- Born: Katherine Elizabeth Jones 1972 (age 53–54)
- Other name: Cocktail Kate
- Education: University of Leeds (BSc); University of Surrey (PhD);
- Known for: Bat Detective
- Scientific career
- Fields: Biodiversity; Macroecology; Evolution; Conservation;
- Workplaces: University College London
- Thesis: Evolution of bat life-histories (1998)
- Website: www.katejones.org

= Kate Jones (scientist) =

British biodiversity scientist (born 1972)

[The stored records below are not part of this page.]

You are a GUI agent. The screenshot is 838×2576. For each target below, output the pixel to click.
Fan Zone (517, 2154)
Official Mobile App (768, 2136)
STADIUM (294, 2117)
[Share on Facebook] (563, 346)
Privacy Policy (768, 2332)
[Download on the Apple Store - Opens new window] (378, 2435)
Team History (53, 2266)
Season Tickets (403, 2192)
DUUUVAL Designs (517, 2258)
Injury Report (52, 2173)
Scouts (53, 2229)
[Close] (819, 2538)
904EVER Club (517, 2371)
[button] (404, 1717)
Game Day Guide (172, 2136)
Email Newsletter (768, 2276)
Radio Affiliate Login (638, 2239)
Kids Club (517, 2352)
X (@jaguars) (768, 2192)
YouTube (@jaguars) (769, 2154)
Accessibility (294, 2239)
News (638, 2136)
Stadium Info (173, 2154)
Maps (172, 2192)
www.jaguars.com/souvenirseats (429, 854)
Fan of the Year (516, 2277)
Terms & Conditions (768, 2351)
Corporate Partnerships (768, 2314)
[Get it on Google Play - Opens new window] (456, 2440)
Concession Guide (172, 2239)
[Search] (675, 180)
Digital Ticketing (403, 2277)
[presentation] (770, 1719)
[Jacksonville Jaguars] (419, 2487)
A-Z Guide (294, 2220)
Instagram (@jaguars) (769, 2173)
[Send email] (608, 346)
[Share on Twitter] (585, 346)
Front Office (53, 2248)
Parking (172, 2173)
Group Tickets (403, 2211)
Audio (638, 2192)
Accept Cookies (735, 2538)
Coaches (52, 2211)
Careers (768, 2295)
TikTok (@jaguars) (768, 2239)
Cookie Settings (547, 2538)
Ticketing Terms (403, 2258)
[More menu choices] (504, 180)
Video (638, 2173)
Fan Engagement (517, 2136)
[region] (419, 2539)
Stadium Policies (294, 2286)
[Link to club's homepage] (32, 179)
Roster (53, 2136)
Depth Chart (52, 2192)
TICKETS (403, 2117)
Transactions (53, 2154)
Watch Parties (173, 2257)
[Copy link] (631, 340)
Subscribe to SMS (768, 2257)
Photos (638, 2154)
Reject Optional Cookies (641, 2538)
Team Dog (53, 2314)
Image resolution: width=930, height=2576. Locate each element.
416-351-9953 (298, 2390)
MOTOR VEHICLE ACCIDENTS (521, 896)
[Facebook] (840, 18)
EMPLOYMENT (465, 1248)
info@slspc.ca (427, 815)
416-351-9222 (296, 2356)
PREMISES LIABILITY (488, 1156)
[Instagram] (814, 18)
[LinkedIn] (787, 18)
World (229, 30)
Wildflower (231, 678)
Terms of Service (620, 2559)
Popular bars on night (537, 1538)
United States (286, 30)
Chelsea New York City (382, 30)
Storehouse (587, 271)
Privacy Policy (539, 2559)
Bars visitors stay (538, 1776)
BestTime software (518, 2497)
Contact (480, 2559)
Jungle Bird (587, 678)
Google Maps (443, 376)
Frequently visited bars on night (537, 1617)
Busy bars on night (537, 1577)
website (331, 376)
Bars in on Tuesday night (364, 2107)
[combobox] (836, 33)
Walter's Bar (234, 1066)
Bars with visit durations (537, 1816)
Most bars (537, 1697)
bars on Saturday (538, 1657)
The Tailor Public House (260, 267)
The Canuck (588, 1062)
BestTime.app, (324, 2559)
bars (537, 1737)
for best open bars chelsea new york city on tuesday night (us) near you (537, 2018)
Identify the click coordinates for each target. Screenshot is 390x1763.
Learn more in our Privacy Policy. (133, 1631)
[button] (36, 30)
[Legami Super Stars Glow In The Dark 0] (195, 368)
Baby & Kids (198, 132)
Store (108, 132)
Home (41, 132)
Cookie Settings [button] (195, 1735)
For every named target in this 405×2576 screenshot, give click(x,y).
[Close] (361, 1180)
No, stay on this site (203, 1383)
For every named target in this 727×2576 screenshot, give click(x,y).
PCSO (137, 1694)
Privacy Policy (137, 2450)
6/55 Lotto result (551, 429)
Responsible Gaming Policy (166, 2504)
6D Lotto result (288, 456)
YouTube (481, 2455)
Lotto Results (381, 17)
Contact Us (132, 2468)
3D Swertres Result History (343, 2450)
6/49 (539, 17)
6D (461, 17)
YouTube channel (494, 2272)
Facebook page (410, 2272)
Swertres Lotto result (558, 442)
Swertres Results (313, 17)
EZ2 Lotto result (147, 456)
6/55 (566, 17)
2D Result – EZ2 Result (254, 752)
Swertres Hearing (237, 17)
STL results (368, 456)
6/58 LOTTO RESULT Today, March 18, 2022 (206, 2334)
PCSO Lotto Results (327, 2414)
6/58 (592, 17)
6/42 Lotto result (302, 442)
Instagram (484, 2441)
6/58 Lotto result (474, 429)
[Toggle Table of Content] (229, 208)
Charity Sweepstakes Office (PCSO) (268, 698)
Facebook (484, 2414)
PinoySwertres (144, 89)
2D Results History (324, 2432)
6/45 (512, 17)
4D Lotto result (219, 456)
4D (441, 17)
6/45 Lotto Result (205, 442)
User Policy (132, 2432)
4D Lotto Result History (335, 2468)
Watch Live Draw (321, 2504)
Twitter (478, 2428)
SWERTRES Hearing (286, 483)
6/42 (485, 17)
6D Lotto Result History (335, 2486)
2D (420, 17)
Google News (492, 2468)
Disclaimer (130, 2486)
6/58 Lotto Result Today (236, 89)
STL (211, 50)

Katherine Elizabeth Jones (born 1972) is a British biodiversity scientist, with a special interest in bats. She is Professor of Ecology and Biodiversity, and Director of the Biodiversity Modelling Research Group, at University College London. She is a past chair of the Bat Conservation Trust.

== Education ==
Jones graduated with a Bachelor of Science degree in Zoology from the University of Leeds in 1993 and with a Ph.D. from the University of Surrey in 1998.

== Research ==
Jones is interested in understanding how biodiversity is maintained and conserved globally. She won a 2008 Philip Leverhulme Award in Zoology (given to "outstanding young scholars … whose future contributions are held to be of correspondingly high promise") and holds a number of scientific advisory board positions for national and international conservation charities.

Jones has researched bats in Transylvania where she developed new ways of monitoring bat populations through sound.

Jones has been involved in a number of citizen science projects including Bat Detective and a phone related bat monitoring project. According to Google Scholar and Scopus her most cited papers have been published in Science and Nature.

== Honours and awards ==
Jones was awarded the Philip Leverhulme Prize in 2011. In 2022 she was awarded the Marsh Award for Conservation Biology
by the Zoological Society of London and the Marsh Ecology Award from the British Ecological Society.

== Personal life ==
Jones is also known for her love of cocktails, which she discussed with Jim Al-Khalili on the BBC radio programme The Life Scientific.

In a Guardian feature on "Why more women should consider a career in science", Jones said:

Being a scientist helps me understand the amazing diversity and evolution of life and gives me freedom to answer questions that most interest me. This amazing job has taken me all over the world meeting people and wildlife I only imagined. Why on earth would you want to do anything else?